4.      EMR should support these tools.






Wednesday, August 3, 2016

National Surgical Patient Safety Summit (NSPSS) program Aug 4-5 2016 Chicago IL


National Surgical Patient Safety Summit (NSPSS) program

            I am honored to represent the Association of VA Surgeons and the Southeastern Surgical Congress at the National Surgical Patient Safety Summit (NSPSS) event August 4-5 2016. In spite of advances in technology, as well as numerous protocols and regulations, surgical adverse events and patient harm plague all healthcare organizations. Representatives from 80 medical and surgical organizations will attend the National Surgical Patient Safety Summit (NSPSS) program sponsored by the American College of Surgeons (ACS) and the American Academy of Orthopedic Surgeons (AAOS).

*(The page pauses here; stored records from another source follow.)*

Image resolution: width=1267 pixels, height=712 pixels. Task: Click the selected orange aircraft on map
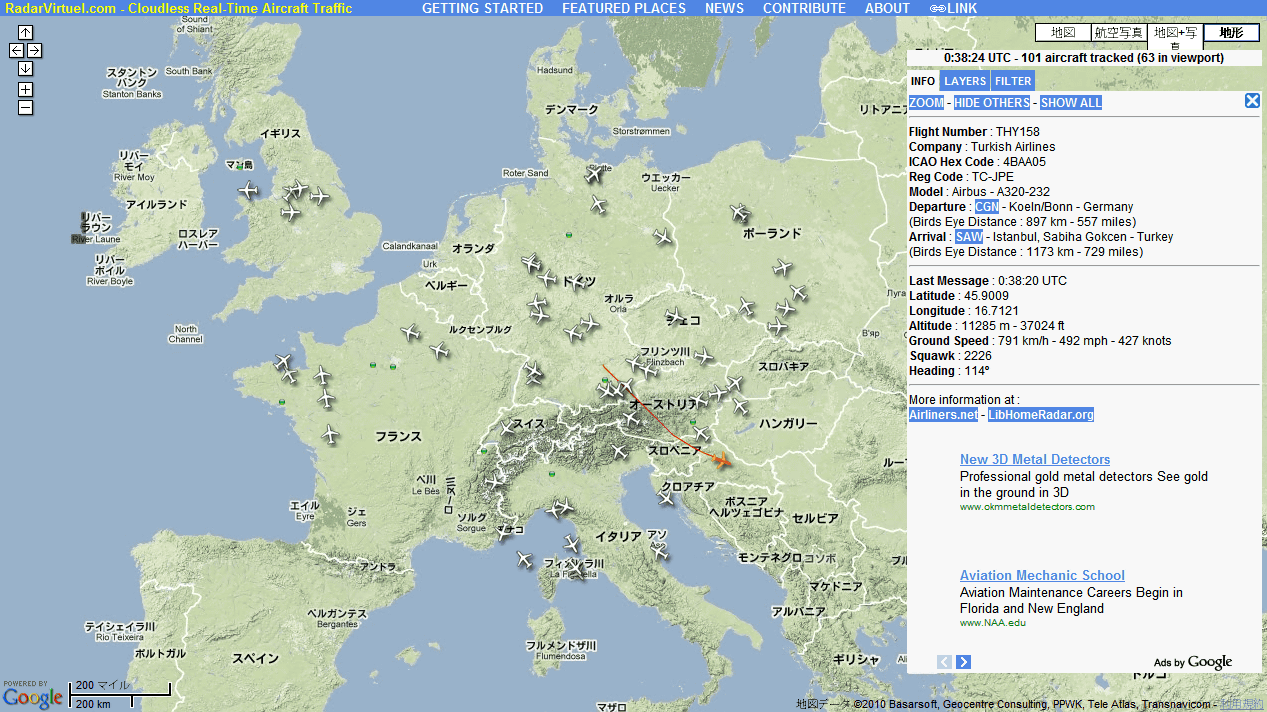(722, 461)
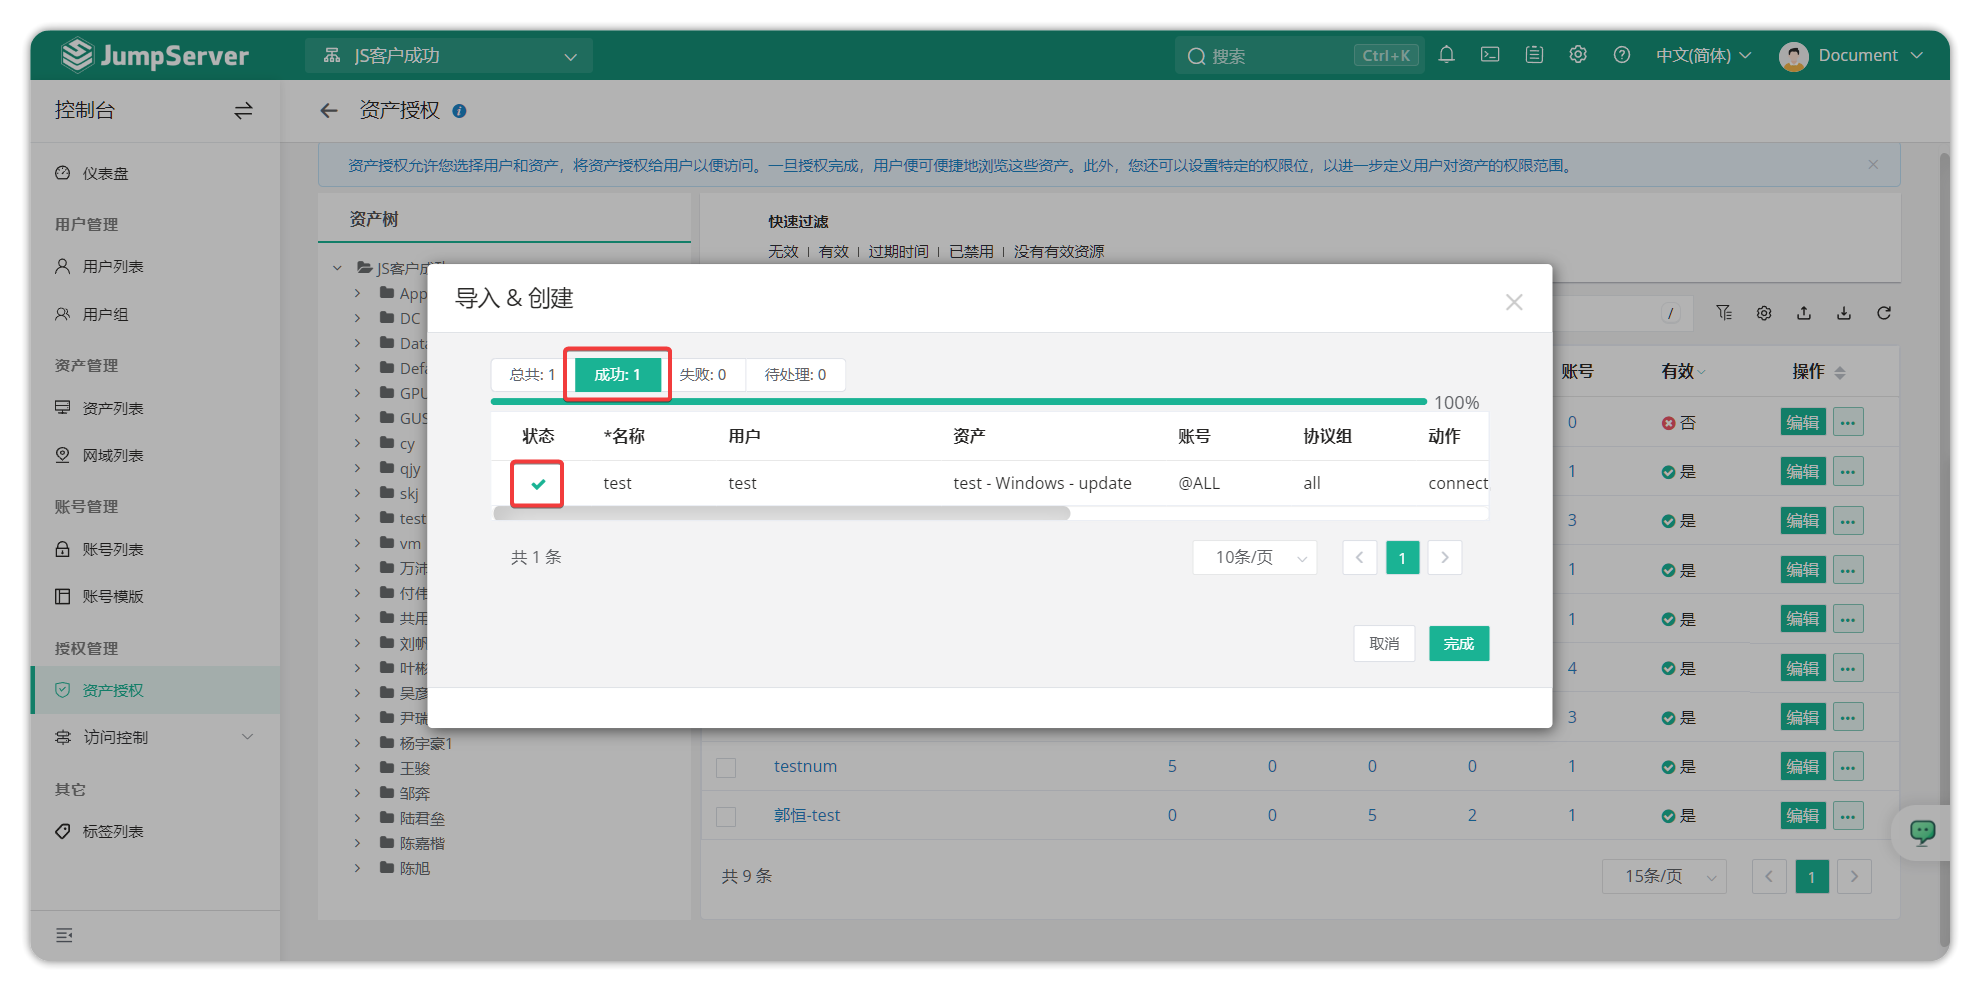The image size is (1980, 981).
Task: Click the refresh icon above table
Action: (x=1884, y=313)
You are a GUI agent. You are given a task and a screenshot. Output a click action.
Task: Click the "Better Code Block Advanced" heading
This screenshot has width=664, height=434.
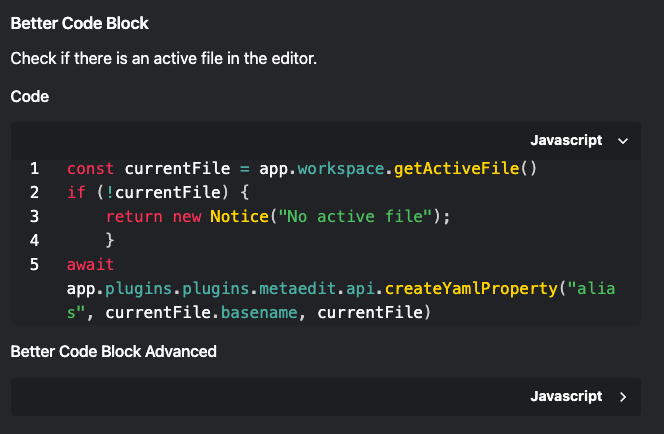pos(113,351)
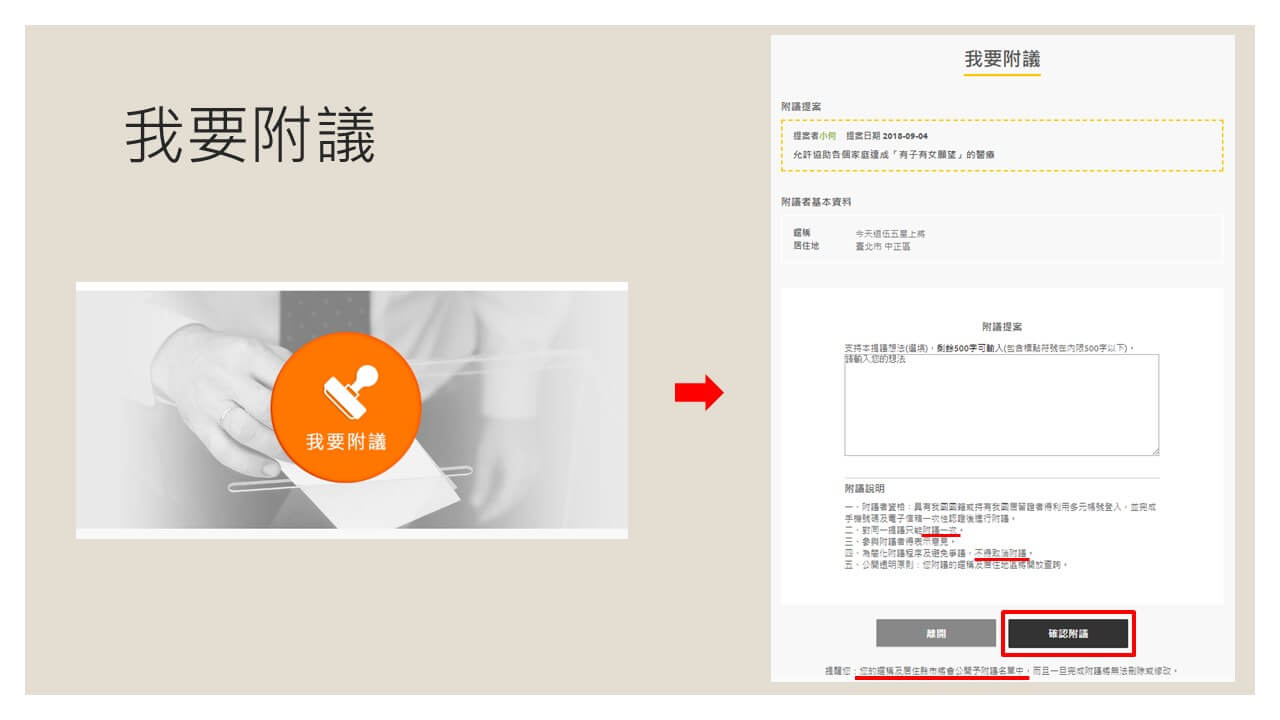Grab the text area resize handle corner
This screenshot has height=720, width=1280.
pyautogui.click(x=1155, y=452)
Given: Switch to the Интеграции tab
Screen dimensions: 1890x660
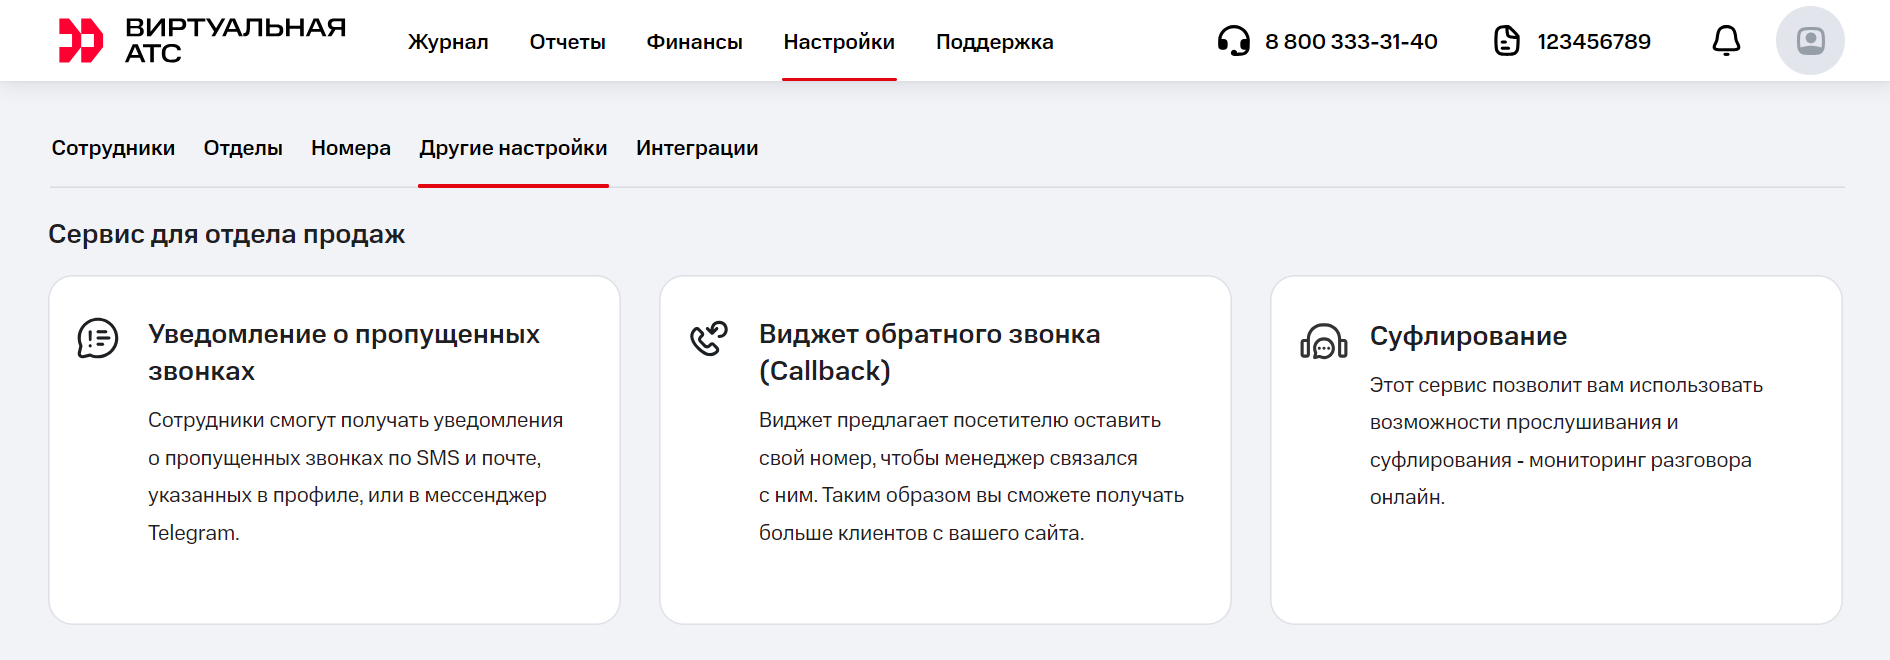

The mission of the program is to "propose solutions that effectively combine elements of safety science, principles of high reliability and best safety practices across all phases of surgical care." The ACS and AAOS initially met a year ago to establish the framework for proceeding with a safety summit. The preliminary workgroup identified key surgical safety content (knowledge), current knowledge gaps, and key evidence / consensus-based surgical safety practices and behaviors. This initial group expanded to include the ASA and AORN to draft initial safety standards, propose content for safety education programs, and identify surgical safety data needed to improve safety for surgical patients.

This effort culminates with the August Summit which has the following goals:

• Define essential surgical safety knowledge, behaviors and systems

• Identify required safety data collection and performance measurement

• Propose surgical resident/fellow and surgeon safety education and skills curricula/programs

• Identify surgical safety knowledge gaps and research priorities

• Propose surgical safety standards for surgical education programs and practices.

 

The Summit is divided into four key workgroup (WG) sessions, each with its own unique goal.

  • WG1, key safety definitions / elements / processes/phases of care, identify and define essential surgical safety elements and processes, as well as the multiple teams involved responsible for all phases of the surgical care continuum.
  • WG2, human factors / behaviors / culture / high reliability, identify principles, behaviors, and systems needed to improve surgical communication and leadership supporting a highly reliable and sustainable culture of safety.
  • WG3, Technology/Data/Performance Measurements, identify principles, measures, and programs needed for collection and analysis of surgical safety data to drive performance measurement.
  • WG4, Education/Training Programs, identify and strategies for education programs needed to advance surgeon recommended implementation, surgical team, and surgical facility safety knowledge and practices. Each workgroup which led by a team of well-known surgical safety advocates (list found below).

 

As the Summit progresses I will attempt to forward updates.

My personal goal is to assure that the consensus information and message is succinct enough to allow busy practicing surgeons to absorb the mission, goals and recommendations without undue labor.